Most Android Anti-Malware Apps Don’t Offer Any Protection
You can’t spend long on the internet without hearing about some piece of malware that’s going to take over every Android phone in the world. The hysteria over Android malware is a bit overblown, but it’s led to the proliferation of anti-malware apps that promise to keep your phone squeaky clean. A new analysis from Austrian antivirus testers AV-Comparatives claims that most AV apps on Android are ineffective, and some are downright frauds.

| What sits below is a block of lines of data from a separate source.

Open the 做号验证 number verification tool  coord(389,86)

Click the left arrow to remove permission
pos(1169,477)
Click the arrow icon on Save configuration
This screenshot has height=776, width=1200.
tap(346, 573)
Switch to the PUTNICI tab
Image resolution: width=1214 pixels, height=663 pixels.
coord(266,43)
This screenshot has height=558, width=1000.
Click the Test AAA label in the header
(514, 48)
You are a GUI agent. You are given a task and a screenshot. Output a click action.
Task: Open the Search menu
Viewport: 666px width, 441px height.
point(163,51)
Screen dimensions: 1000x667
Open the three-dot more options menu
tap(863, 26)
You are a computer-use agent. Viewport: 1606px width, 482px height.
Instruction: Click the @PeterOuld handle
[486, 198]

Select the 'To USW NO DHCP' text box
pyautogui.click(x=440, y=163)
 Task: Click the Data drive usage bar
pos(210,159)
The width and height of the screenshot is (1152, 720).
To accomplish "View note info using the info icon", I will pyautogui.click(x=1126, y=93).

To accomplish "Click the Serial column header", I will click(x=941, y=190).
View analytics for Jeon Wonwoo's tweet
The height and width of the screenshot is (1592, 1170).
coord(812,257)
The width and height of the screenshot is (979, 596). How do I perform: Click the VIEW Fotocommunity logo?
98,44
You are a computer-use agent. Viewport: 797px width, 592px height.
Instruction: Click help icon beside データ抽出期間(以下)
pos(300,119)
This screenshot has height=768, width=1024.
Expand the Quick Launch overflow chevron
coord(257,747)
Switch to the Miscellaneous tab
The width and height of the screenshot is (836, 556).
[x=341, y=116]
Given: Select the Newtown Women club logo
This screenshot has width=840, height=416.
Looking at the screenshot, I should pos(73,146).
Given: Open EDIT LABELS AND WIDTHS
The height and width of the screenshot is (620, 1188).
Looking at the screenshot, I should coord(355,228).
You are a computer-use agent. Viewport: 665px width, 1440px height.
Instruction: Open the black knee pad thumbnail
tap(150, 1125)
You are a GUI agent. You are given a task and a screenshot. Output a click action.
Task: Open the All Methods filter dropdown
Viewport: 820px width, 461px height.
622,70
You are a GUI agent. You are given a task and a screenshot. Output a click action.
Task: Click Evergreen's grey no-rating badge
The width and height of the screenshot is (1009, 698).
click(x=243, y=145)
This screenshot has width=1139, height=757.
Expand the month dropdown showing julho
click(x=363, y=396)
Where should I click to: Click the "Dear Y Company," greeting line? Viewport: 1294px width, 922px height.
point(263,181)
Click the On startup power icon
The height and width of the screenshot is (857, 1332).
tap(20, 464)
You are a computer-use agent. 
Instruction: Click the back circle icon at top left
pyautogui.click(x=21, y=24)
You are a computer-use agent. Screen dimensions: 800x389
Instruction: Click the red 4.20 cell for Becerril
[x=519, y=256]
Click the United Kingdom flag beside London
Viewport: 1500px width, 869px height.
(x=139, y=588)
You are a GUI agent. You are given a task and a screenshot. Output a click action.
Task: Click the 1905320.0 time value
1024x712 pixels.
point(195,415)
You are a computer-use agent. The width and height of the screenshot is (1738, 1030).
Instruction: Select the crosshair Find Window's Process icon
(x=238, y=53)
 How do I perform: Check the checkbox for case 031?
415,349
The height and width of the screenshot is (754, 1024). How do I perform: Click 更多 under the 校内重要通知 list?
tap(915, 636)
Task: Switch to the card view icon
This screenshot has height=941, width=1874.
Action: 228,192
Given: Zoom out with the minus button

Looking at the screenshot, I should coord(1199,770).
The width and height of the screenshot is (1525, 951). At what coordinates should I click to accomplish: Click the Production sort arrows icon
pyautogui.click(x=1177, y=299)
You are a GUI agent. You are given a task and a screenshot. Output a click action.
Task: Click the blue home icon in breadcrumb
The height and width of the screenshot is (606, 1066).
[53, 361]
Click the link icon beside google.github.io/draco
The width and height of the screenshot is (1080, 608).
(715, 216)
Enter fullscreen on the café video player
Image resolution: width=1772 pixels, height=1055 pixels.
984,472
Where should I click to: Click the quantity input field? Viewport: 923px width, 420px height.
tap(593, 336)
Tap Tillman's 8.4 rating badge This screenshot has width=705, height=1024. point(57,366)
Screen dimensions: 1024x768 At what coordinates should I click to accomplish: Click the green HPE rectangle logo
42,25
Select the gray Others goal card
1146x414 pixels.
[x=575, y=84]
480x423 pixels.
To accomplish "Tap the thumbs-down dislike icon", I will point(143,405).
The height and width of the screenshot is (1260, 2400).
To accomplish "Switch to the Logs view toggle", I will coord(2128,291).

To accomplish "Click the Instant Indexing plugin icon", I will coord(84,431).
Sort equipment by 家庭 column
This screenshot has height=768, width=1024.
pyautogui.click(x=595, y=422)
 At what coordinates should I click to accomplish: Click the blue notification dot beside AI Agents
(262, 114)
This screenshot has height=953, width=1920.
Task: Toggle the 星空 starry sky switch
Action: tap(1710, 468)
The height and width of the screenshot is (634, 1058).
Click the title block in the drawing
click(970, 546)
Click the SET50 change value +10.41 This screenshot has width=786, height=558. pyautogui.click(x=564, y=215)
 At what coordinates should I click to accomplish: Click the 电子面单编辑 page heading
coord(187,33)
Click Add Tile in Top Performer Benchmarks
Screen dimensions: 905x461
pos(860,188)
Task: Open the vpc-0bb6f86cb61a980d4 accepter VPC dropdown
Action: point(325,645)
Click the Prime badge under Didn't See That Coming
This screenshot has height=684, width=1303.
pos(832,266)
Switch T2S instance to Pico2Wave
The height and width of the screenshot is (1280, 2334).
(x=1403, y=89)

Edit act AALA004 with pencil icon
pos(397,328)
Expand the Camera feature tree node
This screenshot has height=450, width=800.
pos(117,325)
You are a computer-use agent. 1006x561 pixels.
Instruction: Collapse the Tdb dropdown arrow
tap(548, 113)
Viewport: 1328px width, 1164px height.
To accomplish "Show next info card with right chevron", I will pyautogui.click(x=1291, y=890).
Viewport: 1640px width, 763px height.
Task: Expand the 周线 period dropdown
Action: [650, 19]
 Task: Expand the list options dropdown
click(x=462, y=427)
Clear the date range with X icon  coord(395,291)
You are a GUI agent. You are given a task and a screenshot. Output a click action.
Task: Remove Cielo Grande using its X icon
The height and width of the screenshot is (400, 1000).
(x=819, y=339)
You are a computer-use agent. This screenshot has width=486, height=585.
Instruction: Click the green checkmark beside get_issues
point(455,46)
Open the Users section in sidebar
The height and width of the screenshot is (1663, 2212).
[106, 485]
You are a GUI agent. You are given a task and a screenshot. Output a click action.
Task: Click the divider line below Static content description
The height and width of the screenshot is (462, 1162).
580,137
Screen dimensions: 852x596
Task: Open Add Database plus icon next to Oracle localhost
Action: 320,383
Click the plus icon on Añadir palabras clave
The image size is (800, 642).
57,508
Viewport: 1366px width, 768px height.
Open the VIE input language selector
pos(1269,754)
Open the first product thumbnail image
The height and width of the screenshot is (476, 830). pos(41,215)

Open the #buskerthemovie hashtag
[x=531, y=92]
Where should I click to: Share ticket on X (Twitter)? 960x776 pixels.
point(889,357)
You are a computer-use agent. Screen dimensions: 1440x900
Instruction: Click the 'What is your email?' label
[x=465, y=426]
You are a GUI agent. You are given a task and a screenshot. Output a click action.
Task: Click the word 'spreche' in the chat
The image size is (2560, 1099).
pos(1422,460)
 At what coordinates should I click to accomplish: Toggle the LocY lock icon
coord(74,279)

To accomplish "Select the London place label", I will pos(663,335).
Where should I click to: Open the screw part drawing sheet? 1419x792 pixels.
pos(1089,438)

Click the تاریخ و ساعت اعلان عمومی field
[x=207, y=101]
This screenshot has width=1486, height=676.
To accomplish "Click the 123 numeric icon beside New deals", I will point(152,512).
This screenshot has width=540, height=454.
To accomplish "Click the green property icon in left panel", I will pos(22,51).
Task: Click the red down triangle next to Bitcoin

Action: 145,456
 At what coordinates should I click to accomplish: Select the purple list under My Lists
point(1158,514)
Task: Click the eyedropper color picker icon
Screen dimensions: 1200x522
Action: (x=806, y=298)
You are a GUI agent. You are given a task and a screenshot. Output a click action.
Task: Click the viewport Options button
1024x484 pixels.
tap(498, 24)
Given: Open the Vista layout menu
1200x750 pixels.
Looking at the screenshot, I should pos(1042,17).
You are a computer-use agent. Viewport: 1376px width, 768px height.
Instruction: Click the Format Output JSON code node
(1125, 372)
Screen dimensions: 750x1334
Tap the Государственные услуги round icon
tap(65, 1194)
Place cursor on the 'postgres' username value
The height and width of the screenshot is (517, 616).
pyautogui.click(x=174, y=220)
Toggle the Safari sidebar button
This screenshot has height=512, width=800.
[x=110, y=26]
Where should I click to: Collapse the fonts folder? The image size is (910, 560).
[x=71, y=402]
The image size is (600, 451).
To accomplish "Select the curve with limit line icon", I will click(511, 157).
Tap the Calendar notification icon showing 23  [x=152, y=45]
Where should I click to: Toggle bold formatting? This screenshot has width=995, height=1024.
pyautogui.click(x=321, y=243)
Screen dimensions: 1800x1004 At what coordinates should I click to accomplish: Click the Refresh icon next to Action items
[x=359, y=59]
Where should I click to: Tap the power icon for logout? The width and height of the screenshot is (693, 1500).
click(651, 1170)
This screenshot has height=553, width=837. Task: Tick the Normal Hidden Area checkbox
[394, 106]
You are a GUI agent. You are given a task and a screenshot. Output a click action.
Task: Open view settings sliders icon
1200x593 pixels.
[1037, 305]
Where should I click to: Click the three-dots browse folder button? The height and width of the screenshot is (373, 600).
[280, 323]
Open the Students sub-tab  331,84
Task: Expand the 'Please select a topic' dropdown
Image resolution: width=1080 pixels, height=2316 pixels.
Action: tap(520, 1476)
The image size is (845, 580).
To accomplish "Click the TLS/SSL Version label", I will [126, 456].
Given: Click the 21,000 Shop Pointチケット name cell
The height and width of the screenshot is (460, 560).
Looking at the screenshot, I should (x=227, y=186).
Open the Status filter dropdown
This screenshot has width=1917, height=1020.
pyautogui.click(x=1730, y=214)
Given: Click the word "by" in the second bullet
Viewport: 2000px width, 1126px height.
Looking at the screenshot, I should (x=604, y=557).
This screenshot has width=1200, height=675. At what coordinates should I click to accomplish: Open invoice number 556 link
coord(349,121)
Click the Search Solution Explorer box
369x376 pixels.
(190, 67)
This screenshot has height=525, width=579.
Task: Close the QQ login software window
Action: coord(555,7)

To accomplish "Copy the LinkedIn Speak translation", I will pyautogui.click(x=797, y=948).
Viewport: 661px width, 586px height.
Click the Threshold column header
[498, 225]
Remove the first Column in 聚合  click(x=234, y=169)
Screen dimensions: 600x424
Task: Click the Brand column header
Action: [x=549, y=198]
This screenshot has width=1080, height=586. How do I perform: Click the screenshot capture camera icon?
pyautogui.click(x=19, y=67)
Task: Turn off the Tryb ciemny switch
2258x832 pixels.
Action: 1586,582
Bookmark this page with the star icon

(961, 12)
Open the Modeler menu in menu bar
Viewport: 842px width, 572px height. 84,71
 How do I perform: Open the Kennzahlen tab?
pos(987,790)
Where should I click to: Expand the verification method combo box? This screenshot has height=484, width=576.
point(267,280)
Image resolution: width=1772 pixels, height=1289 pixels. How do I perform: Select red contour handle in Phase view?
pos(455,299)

AV-Comparatives tested 250 of the top Android antivirus apps and services by installing them on a Samsung phone. They automated the device, directing it to download and install known malware apps from the browser. The test was extensive, covering the 2,000 most common Android malware variants from the past year. Presumably, anti-malware suites should be familiar with those nasty pieces of code. Sadly, many of them were not.
Only 23 apps had a 100 percent success rate with all malware samples. A few more were over 99 percent effective. Most of the big names in malware research and protection were near the top including AVG, ESET, Kaspersky, McAfee, and Sophos. Google’s built-in Play Protect feature was a bit lower at 68.8 percent, but it’s designed to be more conservative.
AV-Comparatives reports that just 80 of the 250 apps detected more than 30 percent of the 2,000 malware samples with no false positives (100 non-malicious control apps were installed as well). Those would be the most obvious and severe threats. So, any app that can’t even spot those is not worth using.
Many of the poorly performing apps in the test were not actually performing malware scans, according to AV-Comparatives. Instead, they used simple white/blacklists to tag apps. This is open to exploitation by malware creators and led to numerous false positives. You can slip malware past these apps by using a package name like “com.google.android.scarymalware” because the beginning is the same as Google’s apps. Some of these AV suites didn’t even bother to add their own package names to the whitelist. These apps market themselves as malware. Oops.
Running a shady app that promises to keep you safe while doing nothing can also give you a false sense of security. With so many utterly hopeless Android anti-malware apps, AV-Comparatives recommends you stick to the well-known brands. As long as you’re not venturing into dark corners of the internet to download apps, the pre-loaded Google Play Protect should be good enough.